* _Required work_: A line below contains "Task: Open the Options menu", and a later one contains "You are a computer-use agent. Image". Repeat both, with every line between them, exactly.

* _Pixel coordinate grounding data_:
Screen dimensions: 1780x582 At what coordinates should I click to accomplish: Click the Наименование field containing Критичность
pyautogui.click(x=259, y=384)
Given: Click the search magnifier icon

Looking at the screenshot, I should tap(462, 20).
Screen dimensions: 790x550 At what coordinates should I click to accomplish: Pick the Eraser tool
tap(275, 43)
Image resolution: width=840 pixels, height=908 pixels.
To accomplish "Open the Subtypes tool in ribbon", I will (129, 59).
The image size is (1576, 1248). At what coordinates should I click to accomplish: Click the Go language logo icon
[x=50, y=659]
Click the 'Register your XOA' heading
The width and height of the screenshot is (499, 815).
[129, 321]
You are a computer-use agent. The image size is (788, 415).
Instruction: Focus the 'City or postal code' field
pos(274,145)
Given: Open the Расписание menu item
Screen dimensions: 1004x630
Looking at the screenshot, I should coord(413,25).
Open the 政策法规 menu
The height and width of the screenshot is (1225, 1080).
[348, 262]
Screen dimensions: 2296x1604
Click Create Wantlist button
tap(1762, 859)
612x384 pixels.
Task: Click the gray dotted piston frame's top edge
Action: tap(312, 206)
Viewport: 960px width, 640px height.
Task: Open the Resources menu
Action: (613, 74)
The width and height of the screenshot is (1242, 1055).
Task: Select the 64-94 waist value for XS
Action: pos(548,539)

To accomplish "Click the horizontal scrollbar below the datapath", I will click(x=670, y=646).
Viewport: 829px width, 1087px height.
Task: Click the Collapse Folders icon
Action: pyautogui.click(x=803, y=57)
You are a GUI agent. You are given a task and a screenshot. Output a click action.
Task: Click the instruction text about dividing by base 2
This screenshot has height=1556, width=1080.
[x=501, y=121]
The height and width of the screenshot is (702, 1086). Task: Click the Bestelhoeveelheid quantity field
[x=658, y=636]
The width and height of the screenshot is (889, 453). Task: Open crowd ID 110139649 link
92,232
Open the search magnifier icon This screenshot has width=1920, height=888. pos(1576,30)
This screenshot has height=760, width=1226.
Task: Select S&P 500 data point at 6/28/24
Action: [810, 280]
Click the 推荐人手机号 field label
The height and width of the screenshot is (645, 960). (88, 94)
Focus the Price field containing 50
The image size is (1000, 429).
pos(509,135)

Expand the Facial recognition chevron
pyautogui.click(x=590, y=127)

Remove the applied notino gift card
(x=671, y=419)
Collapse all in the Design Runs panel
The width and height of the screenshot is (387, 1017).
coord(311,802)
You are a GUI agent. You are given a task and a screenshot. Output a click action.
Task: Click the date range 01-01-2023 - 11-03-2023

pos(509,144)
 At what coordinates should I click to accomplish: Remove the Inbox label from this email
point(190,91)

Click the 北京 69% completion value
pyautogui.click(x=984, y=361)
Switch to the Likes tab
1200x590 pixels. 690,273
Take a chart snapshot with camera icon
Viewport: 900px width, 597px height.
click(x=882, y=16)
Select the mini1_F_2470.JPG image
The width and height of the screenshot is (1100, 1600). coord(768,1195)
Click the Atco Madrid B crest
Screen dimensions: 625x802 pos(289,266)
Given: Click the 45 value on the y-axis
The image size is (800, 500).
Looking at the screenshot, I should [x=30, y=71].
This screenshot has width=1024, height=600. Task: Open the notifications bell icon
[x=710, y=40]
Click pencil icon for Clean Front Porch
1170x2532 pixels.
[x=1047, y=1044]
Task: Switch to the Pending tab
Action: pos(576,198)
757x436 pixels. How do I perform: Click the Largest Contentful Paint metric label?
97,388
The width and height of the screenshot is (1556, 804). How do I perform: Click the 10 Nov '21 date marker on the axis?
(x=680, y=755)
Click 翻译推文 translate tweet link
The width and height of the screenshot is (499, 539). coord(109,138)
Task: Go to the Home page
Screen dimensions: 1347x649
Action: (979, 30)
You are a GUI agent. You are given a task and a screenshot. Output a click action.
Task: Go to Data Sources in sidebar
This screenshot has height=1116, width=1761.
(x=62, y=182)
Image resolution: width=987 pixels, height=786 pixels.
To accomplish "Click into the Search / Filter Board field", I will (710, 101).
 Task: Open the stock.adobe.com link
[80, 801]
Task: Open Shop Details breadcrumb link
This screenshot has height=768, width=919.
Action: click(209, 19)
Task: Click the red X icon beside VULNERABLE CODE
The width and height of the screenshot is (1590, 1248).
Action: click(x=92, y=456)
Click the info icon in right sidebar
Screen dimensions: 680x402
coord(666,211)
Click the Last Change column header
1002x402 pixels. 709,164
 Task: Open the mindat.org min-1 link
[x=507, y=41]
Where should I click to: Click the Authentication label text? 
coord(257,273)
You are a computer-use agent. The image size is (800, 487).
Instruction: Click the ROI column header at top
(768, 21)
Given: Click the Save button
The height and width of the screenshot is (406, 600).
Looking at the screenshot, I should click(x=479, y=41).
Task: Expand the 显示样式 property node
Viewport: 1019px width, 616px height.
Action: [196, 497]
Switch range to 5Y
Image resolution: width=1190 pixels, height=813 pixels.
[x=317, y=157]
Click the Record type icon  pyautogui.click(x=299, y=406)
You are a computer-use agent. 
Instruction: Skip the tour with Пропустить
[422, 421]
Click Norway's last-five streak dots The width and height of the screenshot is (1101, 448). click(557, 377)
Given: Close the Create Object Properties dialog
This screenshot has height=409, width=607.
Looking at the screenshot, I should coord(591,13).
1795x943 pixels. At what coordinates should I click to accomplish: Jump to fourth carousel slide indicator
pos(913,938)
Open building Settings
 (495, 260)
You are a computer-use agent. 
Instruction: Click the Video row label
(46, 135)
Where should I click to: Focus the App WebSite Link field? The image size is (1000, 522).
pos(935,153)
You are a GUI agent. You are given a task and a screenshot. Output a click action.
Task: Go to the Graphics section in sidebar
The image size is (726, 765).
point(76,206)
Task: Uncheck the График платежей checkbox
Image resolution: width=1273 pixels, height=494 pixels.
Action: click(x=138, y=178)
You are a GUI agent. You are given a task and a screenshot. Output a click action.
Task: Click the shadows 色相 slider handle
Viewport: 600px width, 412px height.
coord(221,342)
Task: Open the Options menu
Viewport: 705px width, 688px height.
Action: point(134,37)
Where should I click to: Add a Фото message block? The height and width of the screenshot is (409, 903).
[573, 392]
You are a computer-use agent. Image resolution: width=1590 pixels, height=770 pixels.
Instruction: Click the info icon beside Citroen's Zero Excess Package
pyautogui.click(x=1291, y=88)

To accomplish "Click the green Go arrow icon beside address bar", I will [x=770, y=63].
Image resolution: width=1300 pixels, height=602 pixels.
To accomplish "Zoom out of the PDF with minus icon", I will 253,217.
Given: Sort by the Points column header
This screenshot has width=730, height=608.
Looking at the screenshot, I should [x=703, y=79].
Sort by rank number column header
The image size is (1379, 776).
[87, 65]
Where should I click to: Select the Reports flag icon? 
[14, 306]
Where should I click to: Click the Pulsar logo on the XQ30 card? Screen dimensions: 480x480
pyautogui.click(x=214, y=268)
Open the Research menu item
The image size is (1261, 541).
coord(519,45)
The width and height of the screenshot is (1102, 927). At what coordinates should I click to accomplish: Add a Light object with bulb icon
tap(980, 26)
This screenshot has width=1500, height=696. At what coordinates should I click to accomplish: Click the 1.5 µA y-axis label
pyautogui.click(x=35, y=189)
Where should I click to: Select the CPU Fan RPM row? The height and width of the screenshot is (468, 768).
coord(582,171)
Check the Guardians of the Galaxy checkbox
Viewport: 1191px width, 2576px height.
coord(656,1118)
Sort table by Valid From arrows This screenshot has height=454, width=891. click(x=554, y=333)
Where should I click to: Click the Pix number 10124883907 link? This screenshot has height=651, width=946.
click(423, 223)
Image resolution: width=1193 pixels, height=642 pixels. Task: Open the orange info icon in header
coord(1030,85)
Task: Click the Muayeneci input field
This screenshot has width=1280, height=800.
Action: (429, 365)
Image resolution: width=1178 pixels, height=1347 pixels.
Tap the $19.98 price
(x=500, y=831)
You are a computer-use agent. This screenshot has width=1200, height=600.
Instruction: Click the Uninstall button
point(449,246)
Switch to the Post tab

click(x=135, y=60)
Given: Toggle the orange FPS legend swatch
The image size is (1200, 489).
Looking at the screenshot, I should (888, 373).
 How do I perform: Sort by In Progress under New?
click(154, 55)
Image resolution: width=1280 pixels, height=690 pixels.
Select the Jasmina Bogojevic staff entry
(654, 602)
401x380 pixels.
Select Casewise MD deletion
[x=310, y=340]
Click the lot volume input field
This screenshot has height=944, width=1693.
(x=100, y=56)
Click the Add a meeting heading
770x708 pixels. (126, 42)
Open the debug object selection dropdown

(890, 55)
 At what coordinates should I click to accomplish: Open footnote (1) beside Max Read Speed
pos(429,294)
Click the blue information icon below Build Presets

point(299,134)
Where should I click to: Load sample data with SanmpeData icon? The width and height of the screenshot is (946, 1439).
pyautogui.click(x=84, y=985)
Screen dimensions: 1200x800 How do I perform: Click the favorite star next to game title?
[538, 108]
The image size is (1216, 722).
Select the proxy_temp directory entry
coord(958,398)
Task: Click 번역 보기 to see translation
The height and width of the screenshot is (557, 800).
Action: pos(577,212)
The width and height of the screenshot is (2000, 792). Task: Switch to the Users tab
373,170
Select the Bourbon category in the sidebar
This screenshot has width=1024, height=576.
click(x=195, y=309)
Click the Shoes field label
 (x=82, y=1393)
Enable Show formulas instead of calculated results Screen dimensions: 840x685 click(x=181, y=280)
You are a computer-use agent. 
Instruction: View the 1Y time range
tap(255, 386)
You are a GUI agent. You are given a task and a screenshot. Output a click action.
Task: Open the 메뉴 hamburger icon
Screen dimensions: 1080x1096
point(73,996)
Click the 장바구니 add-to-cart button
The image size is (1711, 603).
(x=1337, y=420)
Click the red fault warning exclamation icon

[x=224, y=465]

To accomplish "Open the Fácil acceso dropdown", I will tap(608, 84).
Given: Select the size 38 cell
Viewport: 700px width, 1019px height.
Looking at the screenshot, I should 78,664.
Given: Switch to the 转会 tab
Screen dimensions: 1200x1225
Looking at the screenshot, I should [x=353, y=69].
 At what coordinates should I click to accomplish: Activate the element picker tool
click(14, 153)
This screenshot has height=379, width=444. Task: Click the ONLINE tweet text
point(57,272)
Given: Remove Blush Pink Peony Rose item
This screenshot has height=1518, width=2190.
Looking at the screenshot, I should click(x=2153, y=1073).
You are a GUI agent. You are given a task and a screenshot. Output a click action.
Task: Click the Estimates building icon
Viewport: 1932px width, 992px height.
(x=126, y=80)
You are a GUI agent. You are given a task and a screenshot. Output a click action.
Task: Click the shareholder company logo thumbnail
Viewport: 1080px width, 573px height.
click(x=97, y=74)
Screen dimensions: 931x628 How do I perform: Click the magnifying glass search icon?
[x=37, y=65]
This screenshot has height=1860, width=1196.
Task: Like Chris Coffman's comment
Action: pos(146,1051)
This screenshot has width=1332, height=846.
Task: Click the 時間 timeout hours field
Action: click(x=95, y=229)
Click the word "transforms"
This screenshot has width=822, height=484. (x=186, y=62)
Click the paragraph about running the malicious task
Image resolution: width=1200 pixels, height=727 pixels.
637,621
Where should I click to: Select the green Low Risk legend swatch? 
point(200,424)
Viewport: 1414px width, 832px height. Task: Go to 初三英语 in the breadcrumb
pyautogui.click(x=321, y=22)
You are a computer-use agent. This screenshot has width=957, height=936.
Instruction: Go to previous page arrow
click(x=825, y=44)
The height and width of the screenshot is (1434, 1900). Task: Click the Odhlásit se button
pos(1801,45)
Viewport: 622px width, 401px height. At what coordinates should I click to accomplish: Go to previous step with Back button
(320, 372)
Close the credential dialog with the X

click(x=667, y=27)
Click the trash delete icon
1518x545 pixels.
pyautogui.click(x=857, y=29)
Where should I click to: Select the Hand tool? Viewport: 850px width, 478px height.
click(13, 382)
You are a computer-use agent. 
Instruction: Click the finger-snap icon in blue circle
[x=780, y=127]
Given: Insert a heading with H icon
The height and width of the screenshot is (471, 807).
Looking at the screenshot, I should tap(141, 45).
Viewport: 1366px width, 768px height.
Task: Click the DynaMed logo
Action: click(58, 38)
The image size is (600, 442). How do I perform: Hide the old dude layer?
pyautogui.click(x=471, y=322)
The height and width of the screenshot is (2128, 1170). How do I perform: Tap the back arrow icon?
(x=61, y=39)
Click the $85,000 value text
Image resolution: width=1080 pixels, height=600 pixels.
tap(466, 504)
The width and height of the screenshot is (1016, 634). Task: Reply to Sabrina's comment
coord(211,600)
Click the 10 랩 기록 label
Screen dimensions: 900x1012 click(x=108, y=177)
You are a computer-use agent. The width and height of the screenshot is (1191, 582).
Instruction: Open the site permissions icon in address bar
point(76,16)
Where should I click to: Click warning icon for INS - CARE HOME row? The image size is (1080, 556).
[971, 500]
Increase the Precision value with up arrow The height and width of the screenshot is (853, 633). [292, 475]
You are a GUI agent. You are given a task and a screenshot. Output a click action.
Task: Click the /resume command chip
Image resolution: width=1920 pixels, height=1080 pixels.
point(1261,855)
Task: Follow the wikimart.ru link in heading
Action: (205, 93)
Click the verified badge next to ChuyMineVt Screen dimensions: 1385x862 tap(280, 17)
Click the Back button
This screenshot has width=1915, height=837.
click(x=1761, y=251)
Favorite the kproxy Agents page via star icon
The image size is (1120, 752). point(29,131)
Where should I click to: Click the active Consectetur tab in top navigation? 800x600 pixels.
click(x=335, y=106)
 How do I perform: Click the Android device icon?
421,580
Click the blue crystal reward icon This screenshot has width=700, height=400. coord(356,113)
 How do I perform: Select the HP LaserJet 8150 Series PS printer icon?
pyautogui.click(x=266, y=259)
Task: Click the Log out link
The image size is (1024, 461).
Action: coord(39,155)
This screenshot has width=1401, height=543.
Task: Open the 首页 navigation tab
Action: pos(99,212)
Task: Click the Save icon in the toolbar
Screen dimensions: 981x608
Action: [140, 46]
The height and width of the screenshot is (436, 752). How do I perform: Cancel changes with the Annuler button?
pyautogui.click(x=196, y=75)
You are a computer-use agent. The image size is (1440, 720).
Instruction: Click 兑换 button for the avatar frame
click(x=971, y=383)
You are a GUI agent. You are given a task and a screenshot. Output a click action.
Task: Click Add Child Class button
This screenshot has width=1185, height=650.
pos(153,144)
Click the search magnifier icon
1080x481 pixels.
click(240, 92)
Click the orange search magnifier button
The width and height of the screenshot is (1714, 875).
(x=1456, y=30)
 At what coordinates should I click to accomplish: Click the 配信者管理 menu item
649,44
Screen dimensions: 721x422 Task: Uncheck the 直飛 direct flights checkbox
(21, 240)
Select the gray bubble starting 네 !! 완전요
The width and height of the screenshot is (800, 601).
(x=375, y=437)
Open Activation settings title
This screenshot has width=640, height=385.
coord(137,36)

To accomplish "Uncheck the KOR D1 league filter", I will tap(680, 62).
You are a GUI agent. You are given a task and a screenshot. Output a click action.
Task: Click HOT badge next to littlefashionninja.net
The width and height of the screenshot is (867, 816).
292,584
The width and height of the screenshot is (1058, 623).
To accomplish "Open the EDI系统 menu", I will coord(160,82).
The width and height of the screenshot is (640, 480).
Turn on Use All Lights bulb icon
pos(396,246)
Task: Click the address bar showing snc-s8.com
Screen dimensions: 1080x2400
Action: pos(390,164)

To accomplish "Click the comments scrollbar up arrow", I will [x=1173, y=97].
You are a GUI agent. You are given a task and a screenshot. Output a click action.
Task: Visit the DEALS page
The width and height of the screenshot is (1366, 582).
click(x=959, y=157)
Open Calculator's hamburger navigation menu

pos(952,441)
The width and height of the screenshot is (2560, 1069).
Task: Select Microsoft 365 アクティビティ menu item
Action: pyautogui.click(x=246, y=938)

* _Your solution_:
Task: Open the Options menu
Viewport: 705px width, 688px height.
Action: point(134,37)
Where should I click to: Add a Фото message block? The height and width of the screenshot is (409, 903).
[573, 392]
You are a computer-use agent. Image resolution: width=1590 pixels, height=770 pixels.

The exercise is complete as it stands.